Transformer Resonant Phase-Shifted PWM DC-DC Converter for X Ray Power Generator and Its Fuzzy Logic-based Learning Control Scheme

Abstract

In general, medical-use high-voltage X ray power generator works under a variety of operating conditions of the required output DC voltage and the output current setting values for the X ray tube. A phase-shifted PWM inverter-fed DC-DC power converter with a high-voltage transformer parasitic resonant link which is used for an X ray power generator inherently includes its stiff nonlinear characteristics due to phase-shifted voltage regulation and diode cut off operation in a high-voltage rectifier because of the wide load setting regulation ranges in practical applications. However, superior output voltage response performances of a quick rising time in a transient state and low ripple factor in a steady-state which have to be essentially required for a medical-use X ray power generator could not be sufficiently implemented by various linear modern control approaches because a precise mathematical description with dynamic modeling could not be formulated for wide load variations. For controlling such a nonlinear DC-DC power conversion system, a fuzzy-reasoning-based learning control technique to realize the human capability and much experience to understand the system dynamic and static behavior is more suitable and effective. This paper presents a phase-shifted PWM full bridge inverter type high-voltage DC-DC power converter with a high-voltage transformer parasitic resonant link and its fuzzy-based learning controller, which has excellent dynamic and static behaviors to be utilized in a medical-use X ray power generator operating under conditions of a variety of wide load settings.
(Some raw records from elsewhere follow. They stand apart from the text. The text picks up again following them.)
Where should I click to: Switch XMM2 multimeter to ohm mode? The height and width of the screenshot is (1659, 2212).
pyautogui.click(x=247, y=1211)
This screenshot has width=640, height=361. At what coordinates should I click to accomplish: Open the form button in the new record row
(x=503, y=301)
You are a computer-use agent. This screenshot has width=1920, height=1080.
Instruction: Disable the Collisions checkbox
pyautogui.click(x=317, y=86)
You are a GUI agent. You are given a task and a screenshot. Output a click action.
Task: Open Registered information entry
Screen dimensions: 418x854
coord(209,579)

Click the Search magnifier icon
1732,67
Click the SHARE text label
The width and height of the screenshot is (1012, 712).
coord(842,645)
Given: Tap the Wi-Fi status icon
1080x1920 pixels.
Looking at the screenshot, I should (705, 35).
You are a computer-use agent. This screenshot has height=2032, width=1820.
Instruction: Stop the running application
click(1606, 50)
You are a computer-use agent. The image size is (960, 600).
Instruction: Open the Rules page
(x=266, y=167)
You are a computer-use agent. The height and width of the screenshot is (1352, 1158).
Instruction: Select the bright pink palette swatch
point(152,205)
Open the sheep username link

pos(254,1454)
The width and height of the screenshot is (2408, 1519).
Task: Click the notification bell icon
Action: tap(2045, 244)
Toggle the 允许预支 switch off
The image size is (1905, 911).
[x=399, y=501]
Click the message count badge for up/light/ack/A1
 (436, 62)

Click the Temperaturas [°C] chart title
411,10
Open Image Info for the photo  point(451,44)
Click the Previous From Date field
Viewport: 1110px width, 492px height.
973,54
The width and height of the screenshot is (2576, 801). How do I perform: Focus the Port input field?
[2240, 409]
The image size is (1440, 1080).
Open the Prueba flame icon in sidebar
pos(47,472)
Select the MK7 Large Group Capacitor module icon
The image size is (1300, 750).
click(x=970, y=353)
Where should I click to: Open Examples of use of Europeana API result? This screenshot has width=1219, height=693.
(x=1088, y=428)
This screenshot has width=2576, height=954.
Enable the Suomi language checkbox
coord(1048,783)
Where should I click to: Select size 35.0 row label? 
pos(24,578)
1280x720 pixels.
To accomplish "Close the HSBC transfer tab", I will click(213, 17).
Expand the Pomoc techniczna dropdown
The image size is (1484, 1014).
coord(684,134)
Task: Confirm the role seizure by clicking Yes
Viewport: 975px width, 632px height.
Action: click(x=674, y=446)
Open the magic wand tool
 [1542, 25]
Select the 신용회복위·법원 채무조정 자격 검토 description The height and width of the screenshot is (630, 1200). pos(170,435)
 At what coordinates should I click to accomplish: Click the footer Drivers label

The effectiveness of feasible fuzzy learning control technique of the DC-DC power converter is discussed and evaluated on the basis of the computer simulation and experimental results in a laboratory set-up. It is proved that the feasible fuzzy-based learning control scheme suitable for this converter is more effective and practical to improve the system output voltage response performances in both the transient and steady states for medical-use X ray power generator. The simulated and experimental results of this converter are actually illustrated in order to substantiate the operating performance validity of the inverter type medical-use X ray power generator operated by the feasible fuzzy-based learning control implementation.